AECBench: A Hierarchical Benchmark for Knowledge Evaluation of Large Language Models in the AEC Field

Large language models (LLMs), as a novel information technology, are seeing increasing adoption in the Architecture, Engineering, and Construction (AEC) field. They have shown their potential to streamline processes throughout the building lifecycle. However, the robustness and reliability of LLMs in such a specialized and safety-critical domain remain to be evaluated. To address this challenge, this paper establishes AECBench, a comprehensive benchmark designed to quantify the strengths and limitations of current LLMs in the AEC domain. The benchmark features a five-level, cognition-oriented evaluation framework (i.e., Knowledge Memorization, Understanding, Reasoning, Calculation, and Application). Based on the framework, 23 representative evaluation tasks were defined. These tasks were derived from authentic AEC practice, with scope ranging from codes retrieval to specialized documents generation. Subsequently, a 4,800-question dataset encompassing diverse formats, including open-ended questions, was crafted primarily by engineers and validated through a two-round expert review. Furthermore, an "LLM-as-a-Judge" approach was introduced to provide a scalable and consistent methodology for evaluating complex, long-form responses leveraging expert-derived rubrics. Through the evaluation of nine LLMs, a clear performance decline across five cognitive levels was revealed. Despite demonstrating proficiency in foundational tasks at the Knowledge Memorization and Understanding levels, the models showed significant performance deficits, particularly in interpreting knowledge from tables in building codes, executing complex reasoning and calculation, and generating domain-specific documents. Consequently, this study lays the groundwork for future research and development aimed at the robust and reliable integration of LLMs into safety-critical engineering practices.

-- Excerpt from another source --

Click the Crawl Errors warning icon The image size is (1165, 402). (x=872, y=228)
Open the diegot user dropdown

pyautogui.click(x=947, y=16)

翻译：大语言模型作为一种新兴信息技术，在建筑、工程与施工领域正获得日益广泛的应用，并展现出优化建筑全生命周期流程的潜力。然而，该模型在此类高度专业化且安全关键的领域中应用的鲁棒性与可靠性仍有待评估。为应对这一挑战，本文构建了AECBench——一个旨在量化当前大语言模型在AEC领域能力优势与局限性的综合基准。该基准采用包含五个认知层级（即知识记忆、理解、推理、计算与应用）的评估框架，并基于此框架定义了23项具有代表性的评估任务。这些任务均源自真实AEC实践，涵盖从规范检索到专业文档生成等多元范畴。通过两轮专家评审验证，主要由工程技术人员构建了包含4800道开放式问题等多样化题型的评估数据集。此外，本研究引入“大语言模型即评判者”方法，结合专家制定的评分标准，为复杂长文本响应的评估提供了可扩展且一致的方法论。通过对九种大语言模型的评估，研究揭示了模型在五个认知层级上存在明显的性能衰减现象：尽管在知识记忆与理解层级的基础任务中表现良好，但模型在建筑规范表格知识解读、复杂推理与计算执行以及领域专业文档生成等方面均存在显著性能缺陷。本研究为未来实现大语言模型在安全关键工程实践中可靠、稳健的集成应用奠定了研究基础。